___ PAGE EXTRACT ___
Juozas Milasius – guitar, PC on 6. 9.
Recorded & mixed by Kiskiukopustu Records. Mastered by Raimundas Trilikauskis. Photo and graphic design by Darius Ciuta. Produced by Juozas Milasius. Made in Lithuania, 2009
Tracklist: 1. So Light [2:50] 2. Scalpel Sad [4:38] 3. Icy [2:28] 4. The Rowels of Spirs [5:53] 5. Seasickness [8:28] 6. Pawnshop Accountant [3:12] 7. It’s Rare Air Here [5:22] 8. Spray Drift [5:39] 9. Kino [4:48] Total Time: [41:18]
This is a rare thing:
an album of guitar music where the guitar isn’t really the point. Put a different way, it’s the ideas that are given the focus, not the chops. There are many jazz players out there who do put the music ahead of the flash (Bill Frisell being a prime example), but hardly ever in a solo setting.
With Slow, Lithuanian guitarist Juozas Milasius puts himself in the company of both Frisell and maybe Marc Ribot with this collection of 6-string (and occasional computer-aided) reveries. ‘Jazz’ isn’t the right word to use here and yet I hesitate to bring out the old ‘avant-garde’ because its harsh connotations might frighten away the newcomers. Can I make up a new genre? Post-garde, maybe?
In any event, Milasius builds some very sparse sound environments, mostly using the unadorned electric guitar aided by some reverb effects. Tones and chords are set adrift and the ideas that they spark are acted upon in very subtle ways. Taking “Icy” as an example, a single tone opens the piece followed by the chord that it’s a part of. Time progresses and various extensions to the original chord float in and out as that first note hangs around acting as a pedal tone. It’s like the chord is being slowly constructed and destructed at the same time.
___ INFORMATION SUPPLIED ___
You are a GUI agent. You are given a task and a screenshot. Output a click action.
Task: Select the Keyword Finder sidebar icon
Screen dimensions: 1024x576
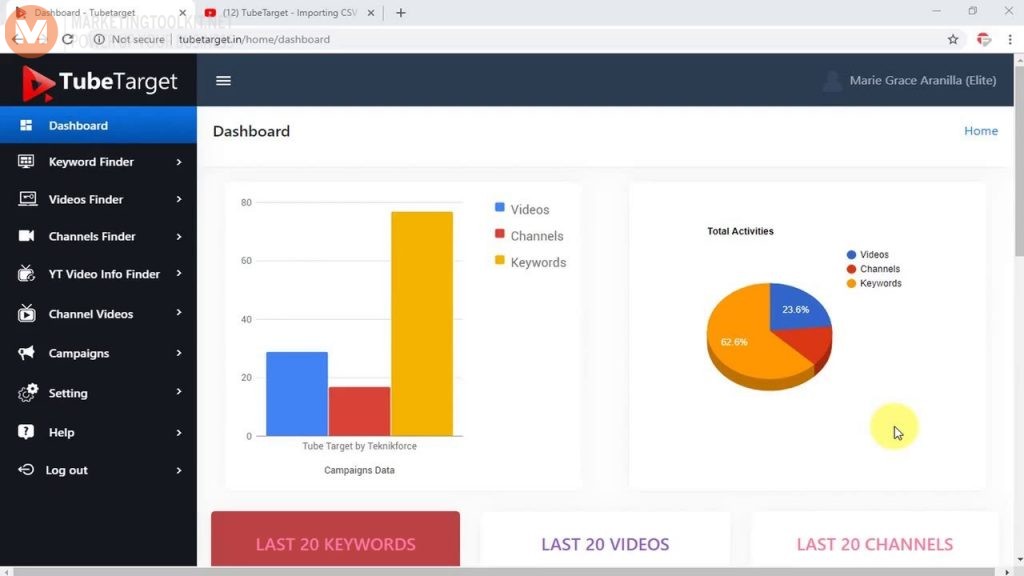coord(24,161)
___
> WHAT TO WORK ON:
• a. According to the album review, who mastered the recording?
• b. Print the passage of the album review between "With Slow, Lithuanian" and "genre? Post-garde, maybe?", inclusive.
The listing is not required for this work.

> ANSWER SET:
• a. Raimundas Trilikauskis

• b.
With Slow, Lithuanian guitarist Juozas Milasius puts himself in the company of both Frisell and maybe Marc Ribot with this collection of 6-string (and occasional computer-aided) reveries. ‘Jazz’ isn’t the right word to use here and yet I hesitate to bring out the old ‘avant-garde’ because its harsh connotations might frighten away the newcomers. Can I make up a new genre? Post-garde, maybe?